Required action:
Give back the exact lines of the material below from the one containing "Open the user account panel" through the one containing "Task: Select the Rotate tool", and no pictures.

Provided data:
━━━━━━

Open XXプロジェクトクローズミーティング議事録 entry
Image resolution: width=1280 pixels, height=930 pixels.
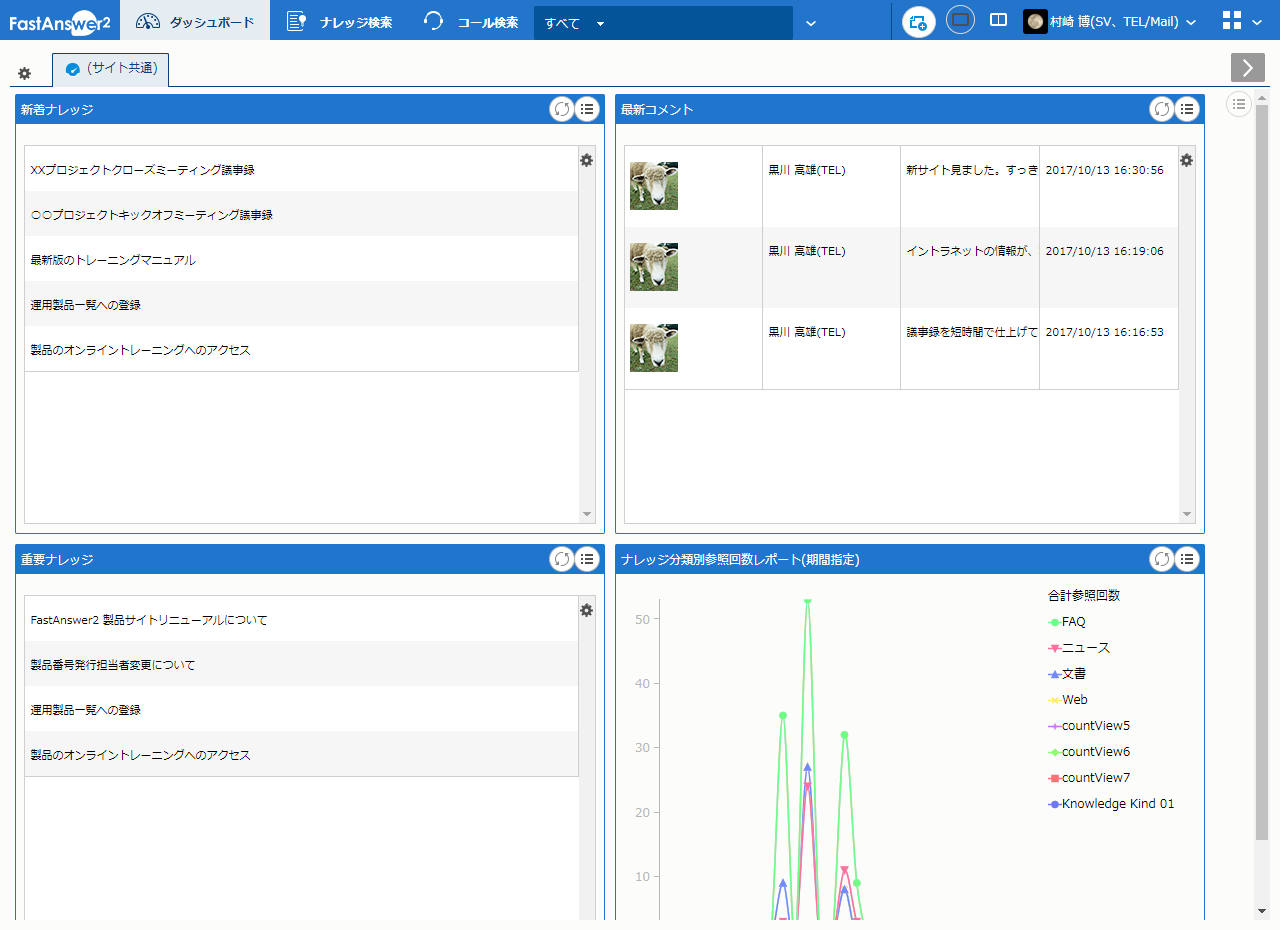point(143,170)
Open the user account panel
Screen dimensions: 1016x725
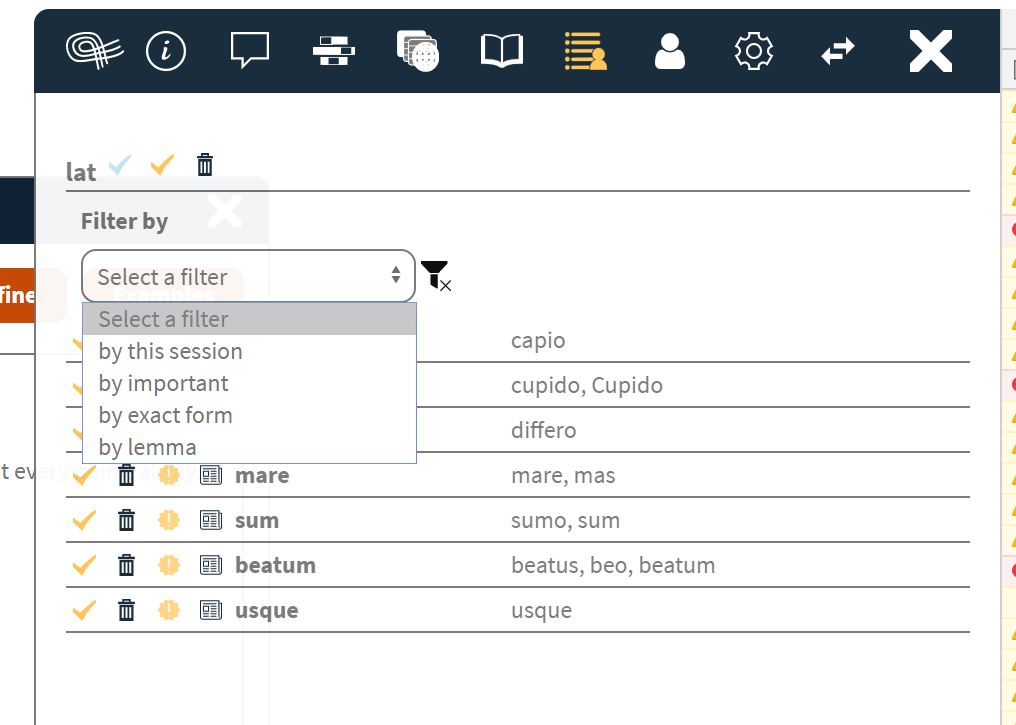tap(669, 51)
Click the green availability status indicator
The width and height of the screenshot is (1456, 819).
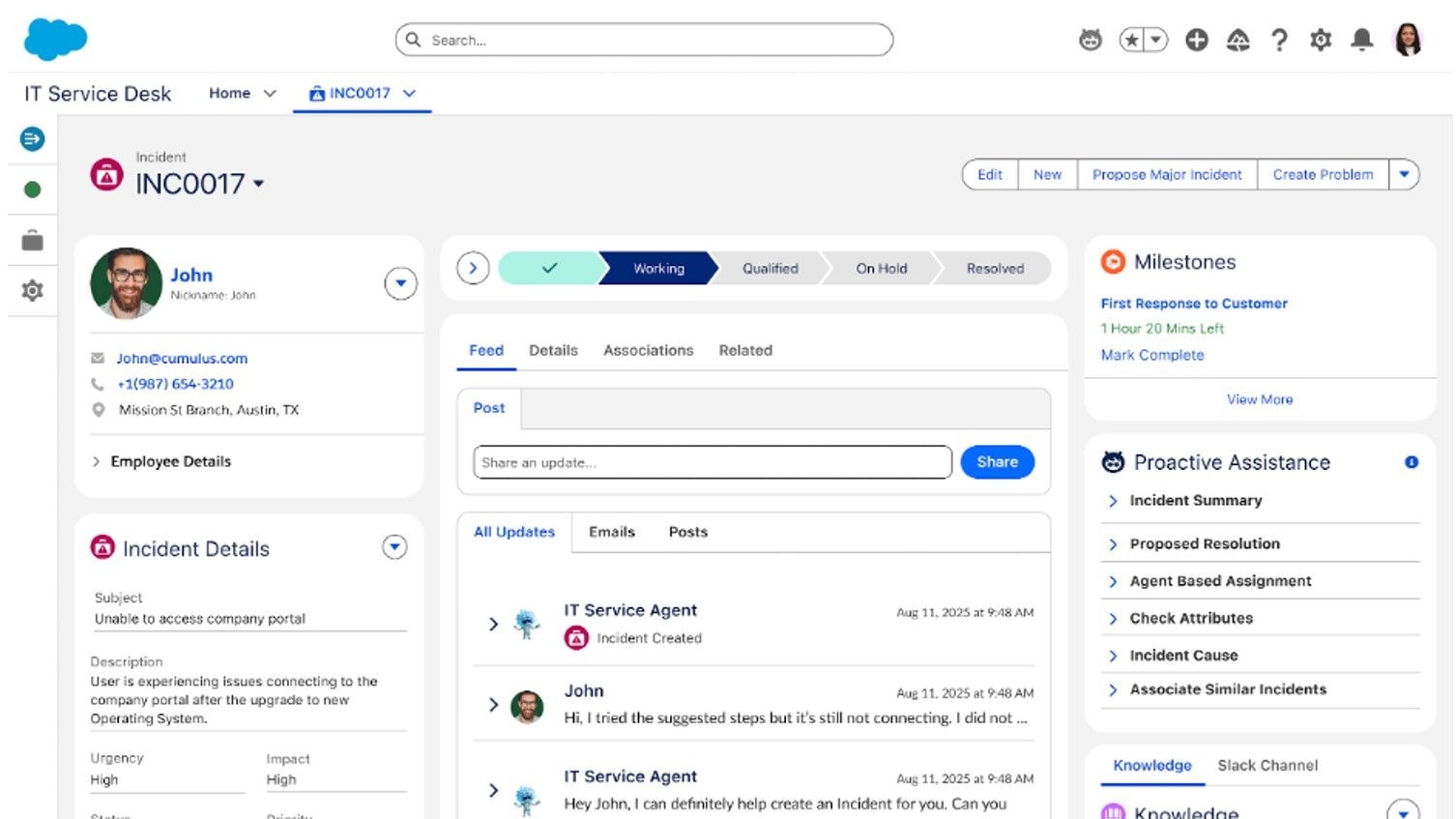point(32,189)
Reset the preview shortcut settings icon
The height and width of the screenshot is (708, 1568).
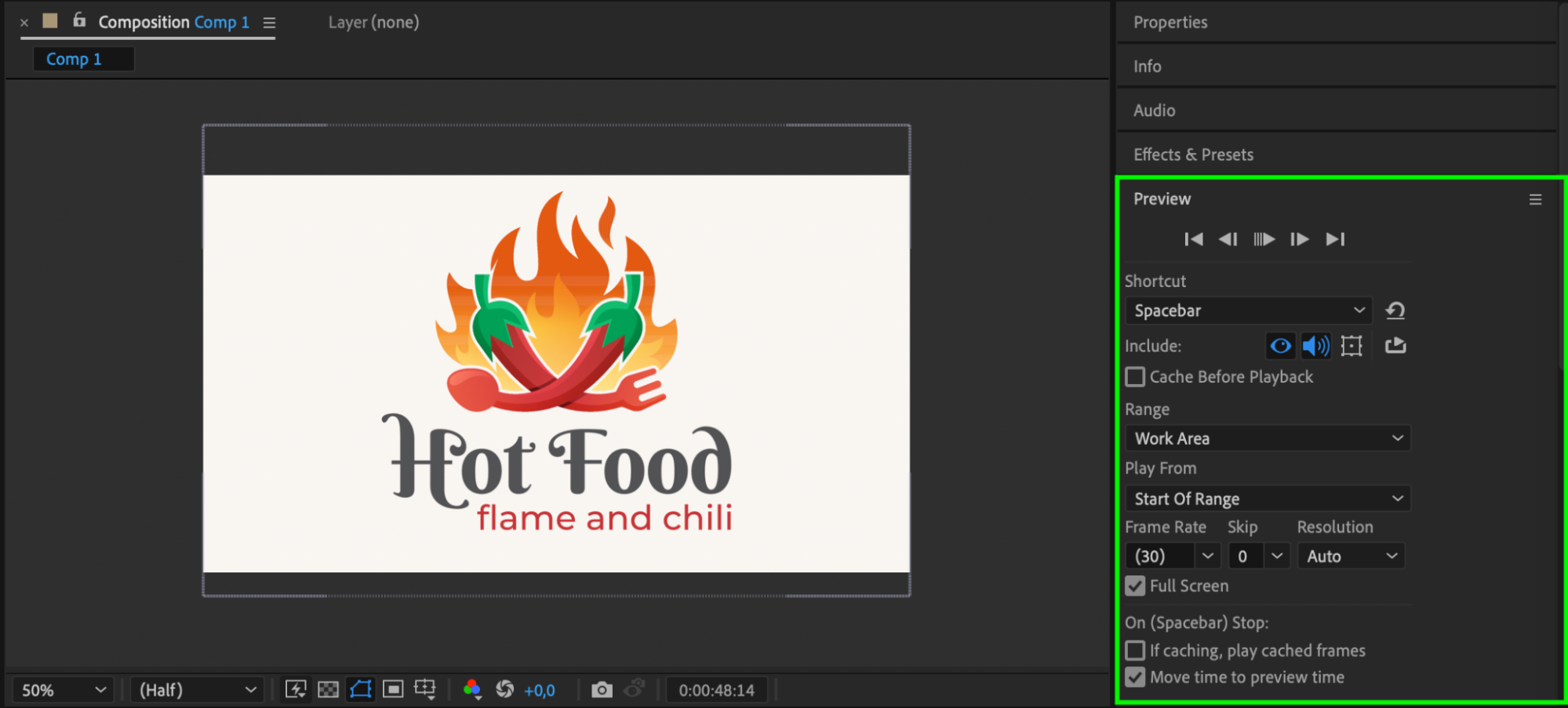pos(1395,310)
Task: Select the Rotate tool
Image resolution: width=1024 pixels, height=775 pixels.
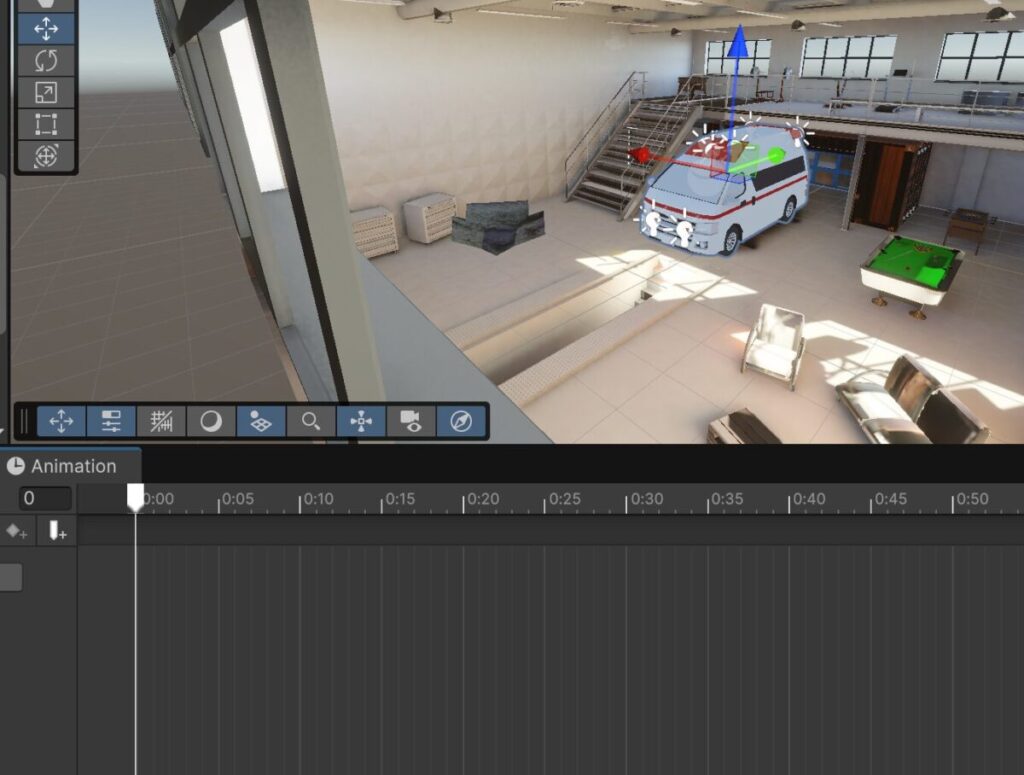Action: click(46, 60)
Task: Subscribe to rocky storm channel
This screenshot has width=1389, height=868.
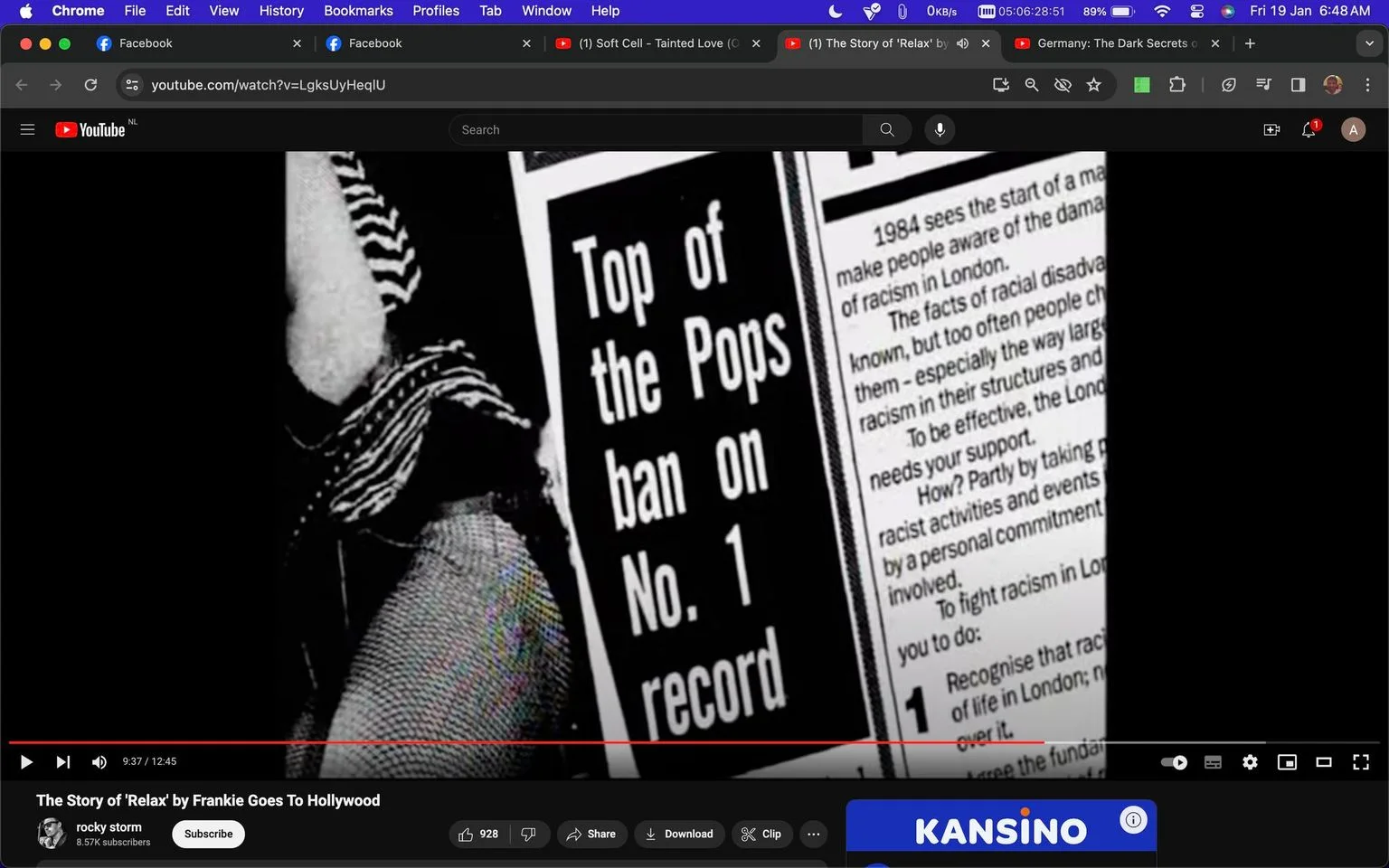Action: [208, 834]
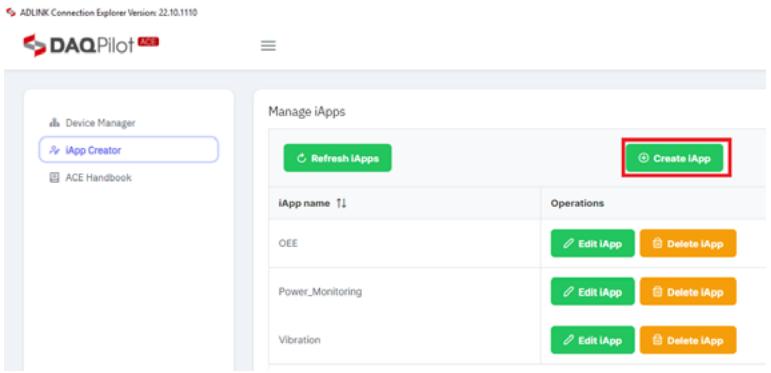Image resolution: width=771 pixels, height=373 pixels.
Task: Open the hamburger menu icon
Action: pyautogui.click(x=268, y=46)
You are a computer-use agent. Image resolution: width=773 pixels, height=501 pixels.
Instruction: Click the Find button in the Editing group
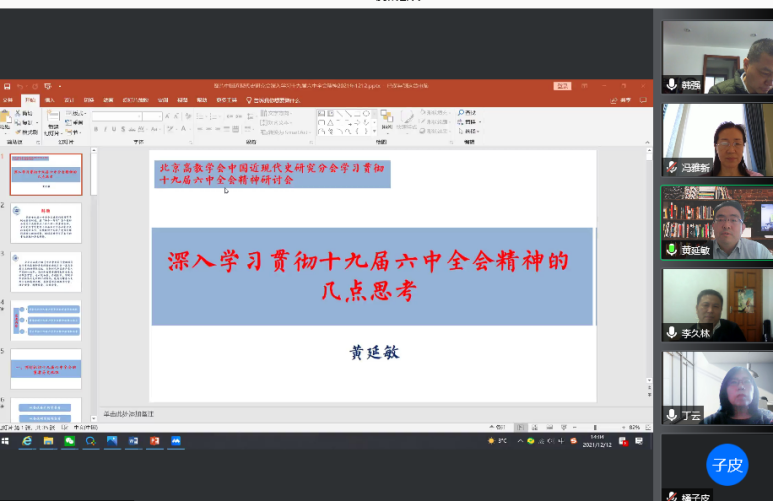coord(469,112)
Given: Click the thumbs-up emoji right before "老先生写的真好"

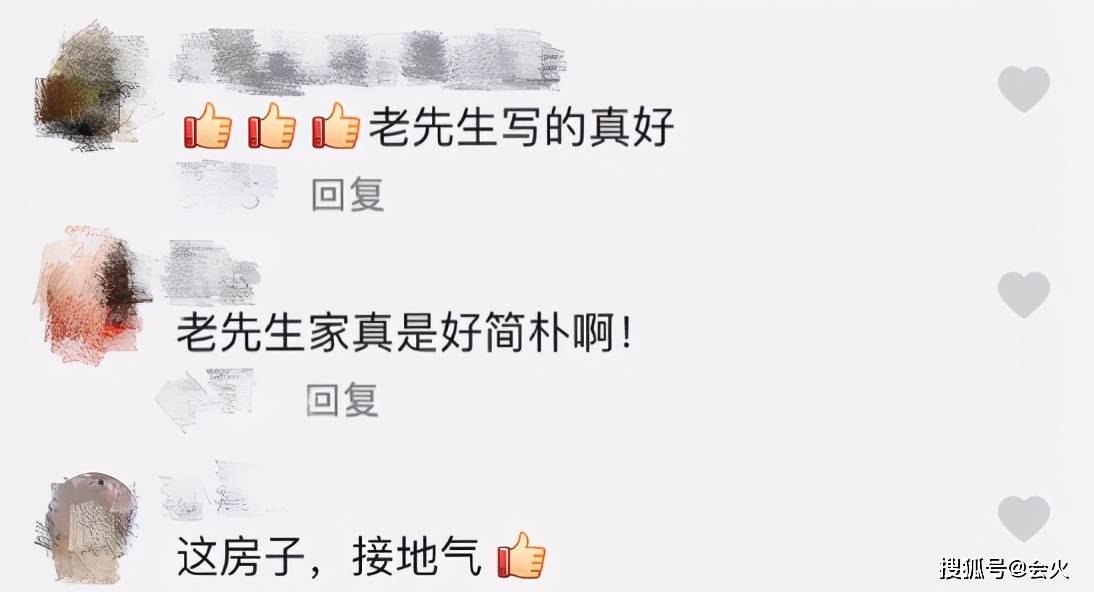Looking at the screenshot, I should point(336,126).
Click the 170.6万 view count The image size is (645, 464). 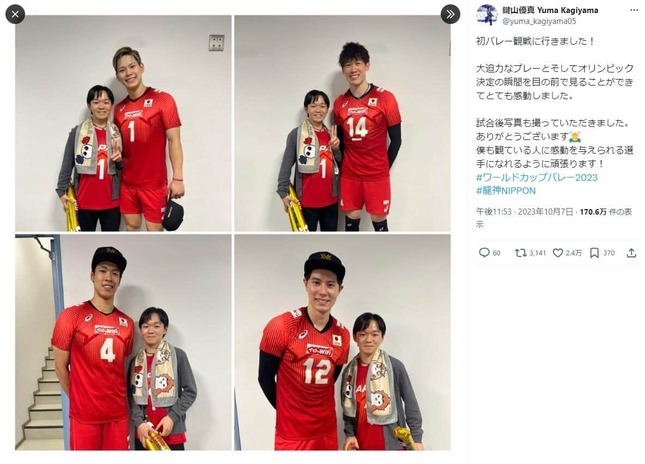[593, 212]
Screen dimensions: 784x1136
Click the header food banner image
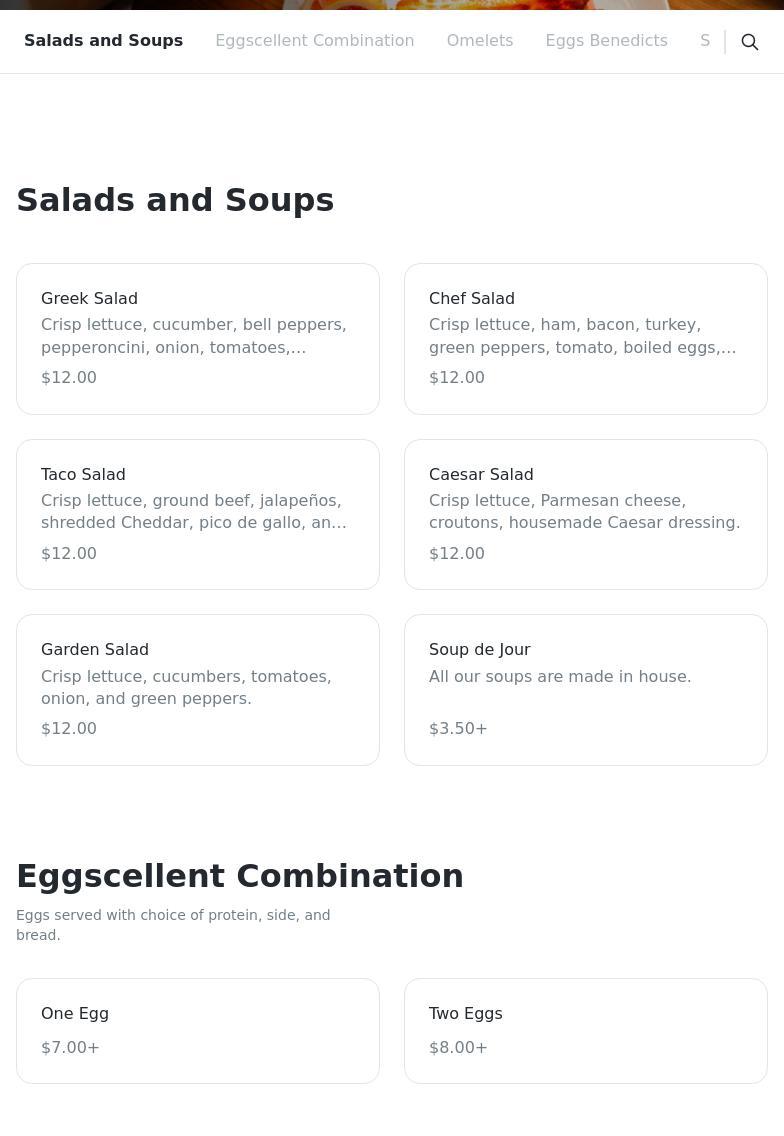tap(392, 4)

━━━━━━

Response:
Open the user account panel
Screen dimensions: 1016x725
tap(669, 51)
Click the green availability status indicator
The width and height of the screenshot is (1456, 819).
point(32,189)
Reset the preview shortcut settings icon
The height and width of the screenshot is (708, 1568).
pos(1395,310)
Task: Select the Rotate tool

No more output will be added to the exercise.